**Saved data entries:**
=== Section Start ===

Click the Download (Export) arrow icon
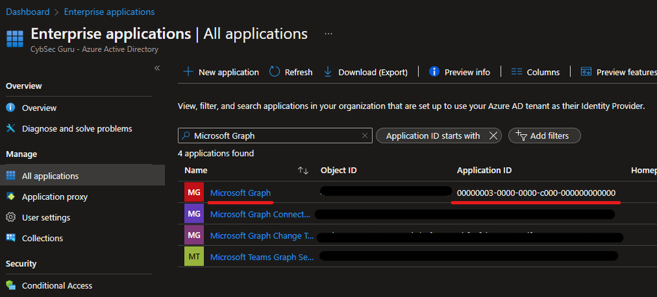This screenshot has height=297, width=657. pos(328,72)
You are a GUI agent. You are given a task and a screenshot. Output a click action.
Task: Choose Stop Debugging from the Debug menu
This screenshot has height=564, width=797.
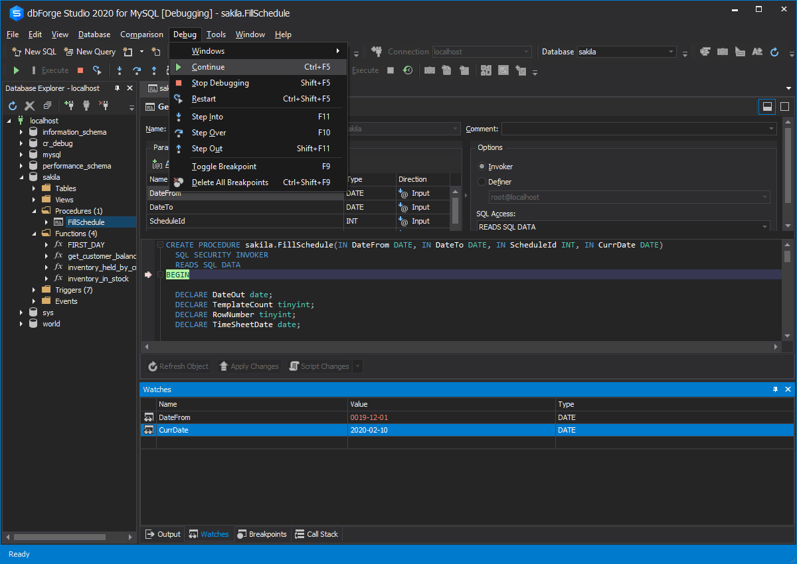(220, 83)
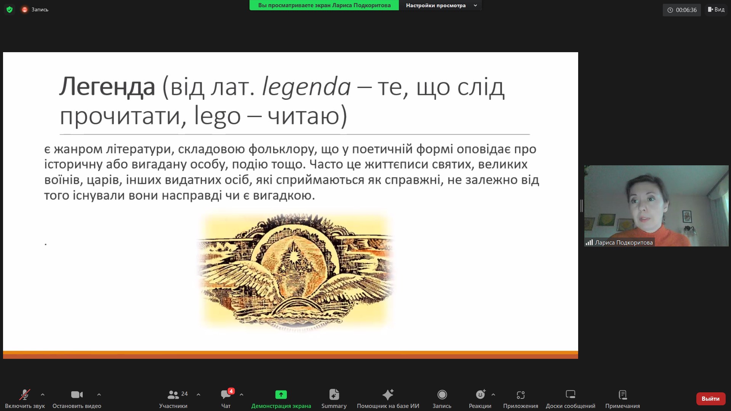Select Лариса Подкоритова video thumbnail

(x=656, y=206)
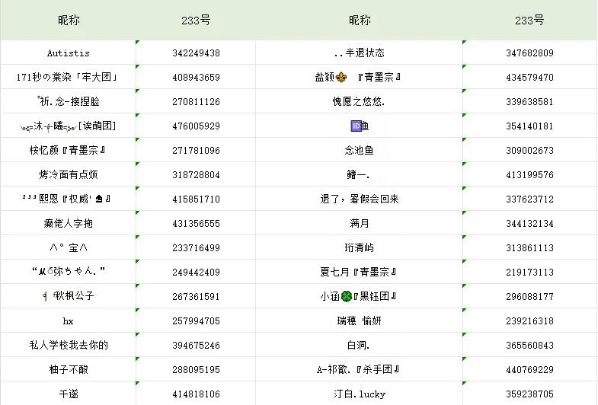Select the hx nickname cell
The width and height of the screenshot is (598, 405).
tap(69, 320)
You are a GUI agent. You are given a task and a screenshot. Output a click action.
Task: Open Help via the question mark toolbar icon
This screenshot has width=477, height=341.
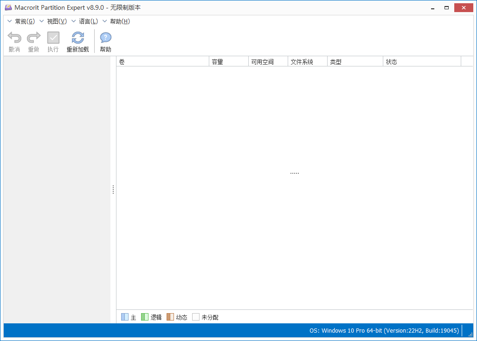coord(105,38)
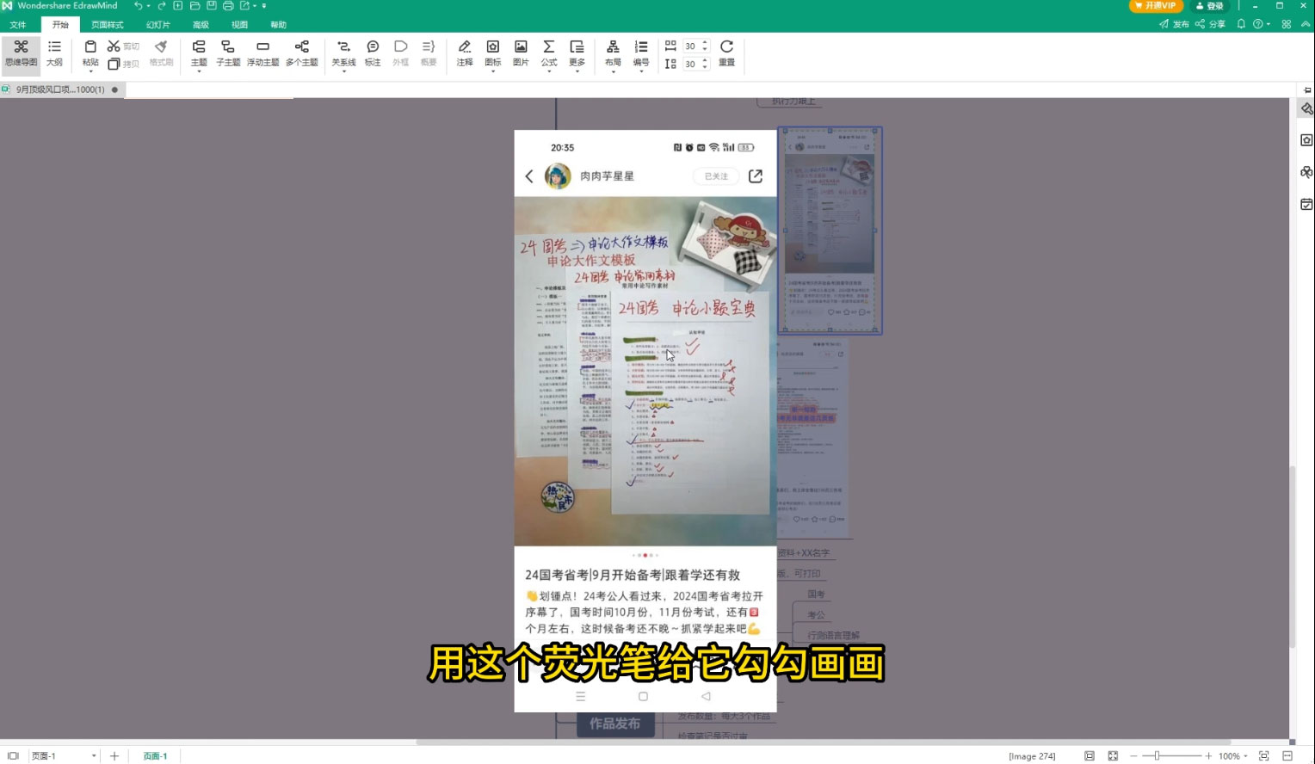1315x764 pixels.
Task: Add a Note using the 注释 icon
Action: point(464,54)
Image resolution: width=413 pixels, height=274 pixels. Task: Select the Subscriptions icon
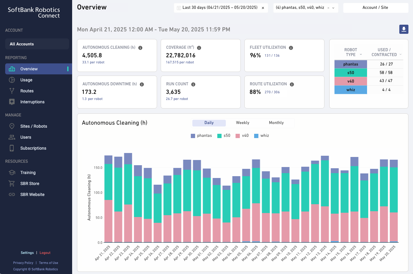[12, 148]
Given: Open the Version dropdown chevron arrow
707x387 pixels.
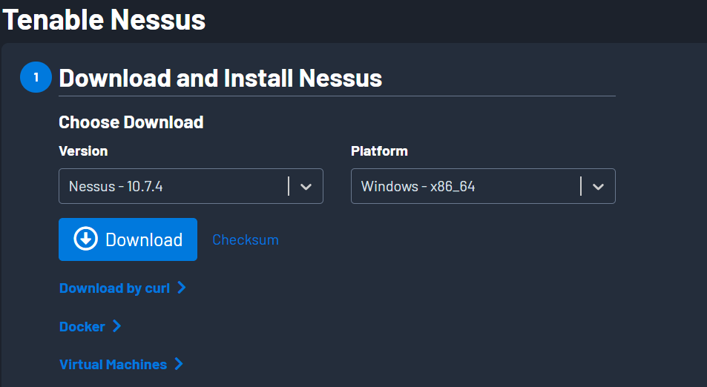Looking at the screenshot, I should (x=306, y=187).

=== Section End ===
=== Section Start ===

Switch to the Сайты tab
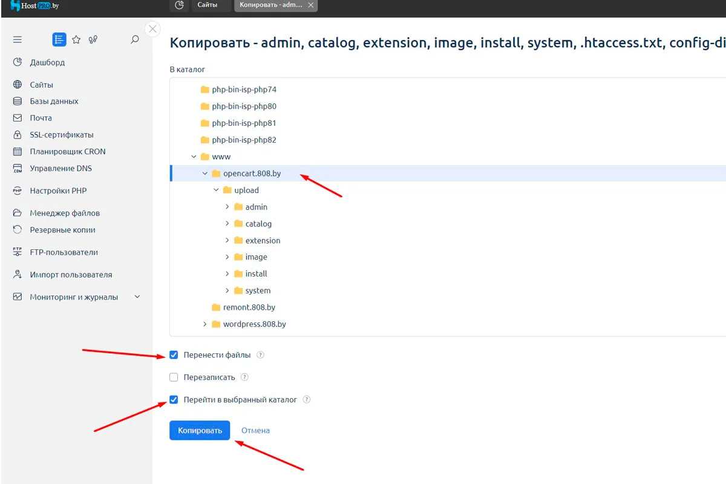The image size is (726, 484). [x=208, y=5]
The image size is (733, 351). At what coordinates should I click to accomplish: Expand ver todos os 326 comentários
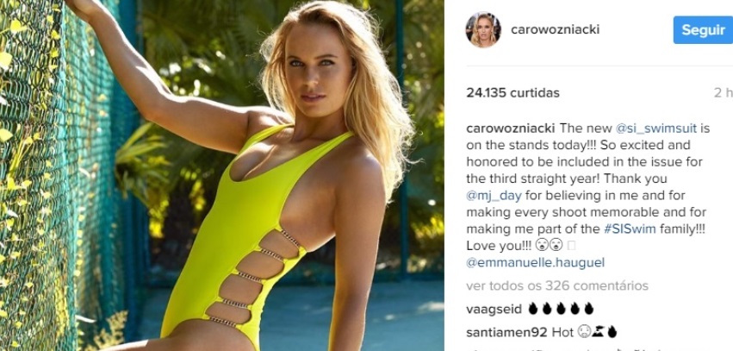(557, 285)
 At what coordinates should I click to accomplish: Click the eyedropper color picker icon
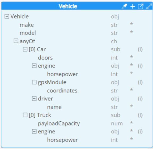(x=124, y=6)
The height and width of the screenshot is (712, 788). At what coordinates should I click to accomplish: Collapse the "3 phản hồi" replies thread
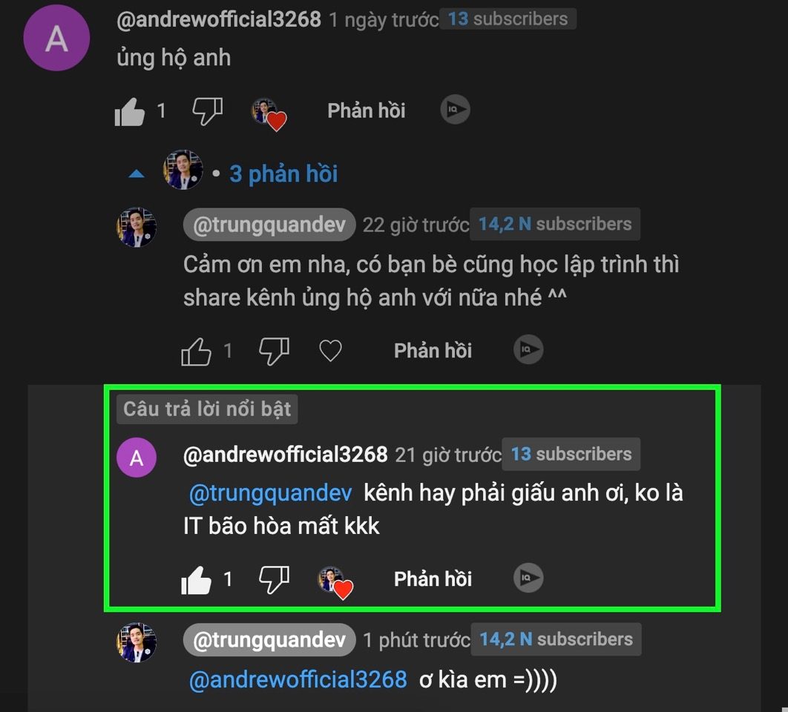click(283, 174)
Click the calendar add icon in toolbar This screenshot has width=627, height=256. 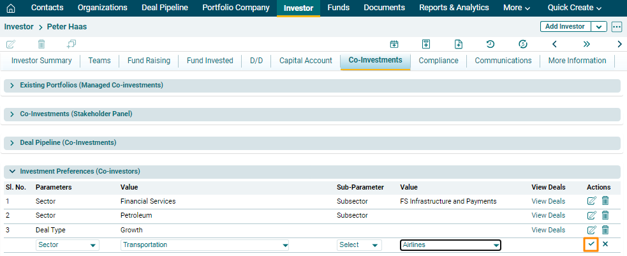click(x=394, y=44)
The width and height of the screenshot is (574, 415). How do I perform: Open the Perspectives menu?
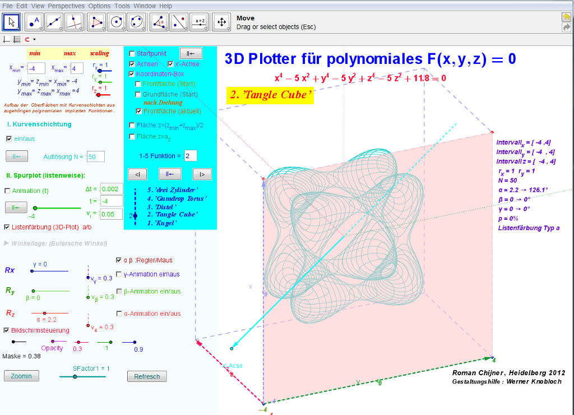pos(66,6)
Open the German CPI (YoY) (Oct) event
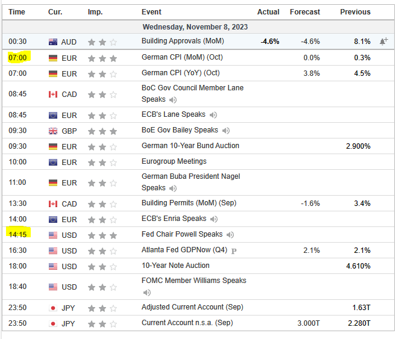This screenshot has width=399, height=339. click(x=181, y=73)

=== Section End ===

**Task objective:**
Return exactly the lines that appear in the data above between the line containing "This screenshot has height=564, width=797." and the line containing "Given: Open the", both of which are included, and leave the pictures out.

**Response to this task:**
This screenshot has height=564, width=797.
(220, 83)
Select Лариса Подкоритова video thumbnail

(x=656, y=206)
Select the hx nickname cell
The width and height of the screenshot is (598, 405).
tap(69, 320)
You are a GUI agent. You are given a task and a screenshot. Output a click action.
Task: Open Help via the question mark toolbar icon
This screenshot has width=477, height=341.
coord(105,38)
1315x764 pixels.
Task: Add a Note using the 注释 icon
Action: point(464,54)
Image resolution: width=413 pixels, height=274 pixels. Task: Select the Subscriptions icon
[12, 148]
Given: Open the Version dropdown chevron arrow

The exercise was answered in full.